If you’re struggling with how you feel, your emotions or your mental health – don’t bottle it up or face it alone.

Reaching out to talk to a counsellor can be a really positive step to help your mental health and wellbeing. And it’s not a sign of weakness to do so. It’s a strength.

One in four men has had counselling. And one in three men agree it’s better to seek therapy for a problem before it gets out of hand.

After all, you take care of your body and look after your physical health. It’s important you do the same for your mind and your mental health too.

What is counselling?

Counselling can give you a safe and confidential space to talk to a skilled and trained professional about your issues and concerns. It’s time dedicated to you and any problems you’re facing.

A counsellor will help you explore your thoughts, feelings and behaviours so you can develop a better understanding of yourself and of others. They will help you realise why you feel and behave the way you do, and they may provide tools and coping strategies that you can use in every day life.

How can talking about your problems help?

Talking to a counsellor is different to opening up to friends and family. They will listen to everything you have to say and provide an independent, non-judgemental perspective.

They don’t offer advice or give opinions, instead they'll help you find your own solutions.

You might find it hard to talk about how you feel at first, but counsellors are trained to know how best to support you. 

What can counselling help with?

People often choose to have counselling because they're experiencing difficulties and distress in their lives.
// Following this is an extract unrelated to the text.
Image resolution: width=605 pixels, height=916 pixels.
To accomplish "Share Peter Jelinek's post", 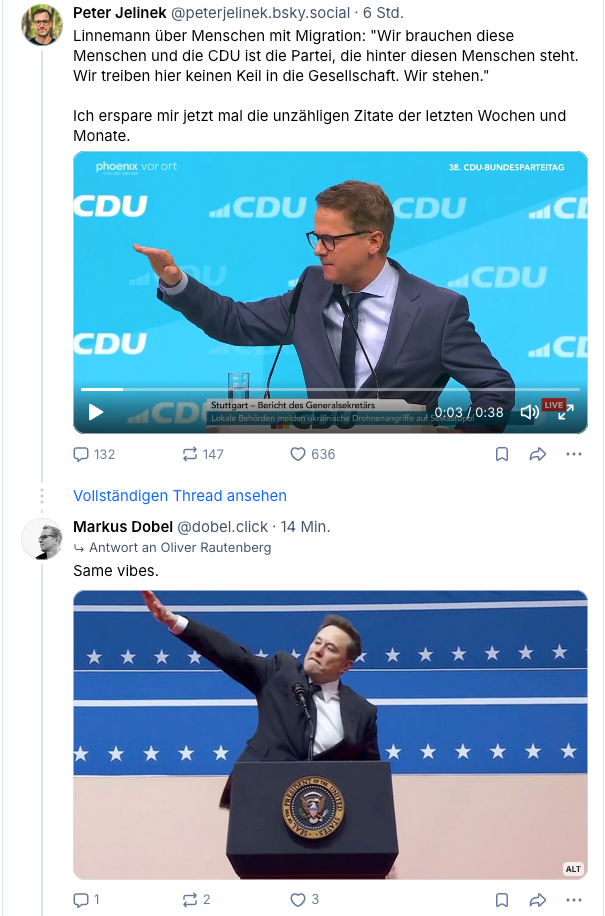I will 537,454.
Counselling can help you deal with depression, anxiety or stress, cope with traumatic experiences and life events or manage harmful emotions and behaviours.

But you don’t have to be in crisis to seek counselling. Therapy can also help you become more self-aware, form better relationships and to reach your potential.

How do you find someone to talk to?

You may be able to see a counsellor through your GP or the NHS, from where you work or study, or through charities and voluntary services. This may be free but there can be long waiting lists and you may be limited in who you can see and for how long.

Or you can pay to see a private counsellor. This gives you a wider choice and you may be able to see someone more quickly and perhaps for longer.

Why choose a BACP member?

Anyone can call themselves a counsellor or psychotherapist, so it’s important you choose a therapist who’s listed on a Professional Standards Authority accredited register – such as the BACP register.

Choosing a BACP-registered counsellor gives you an assurance that they meet the standards of proficiency, training and ethical practice you would expect.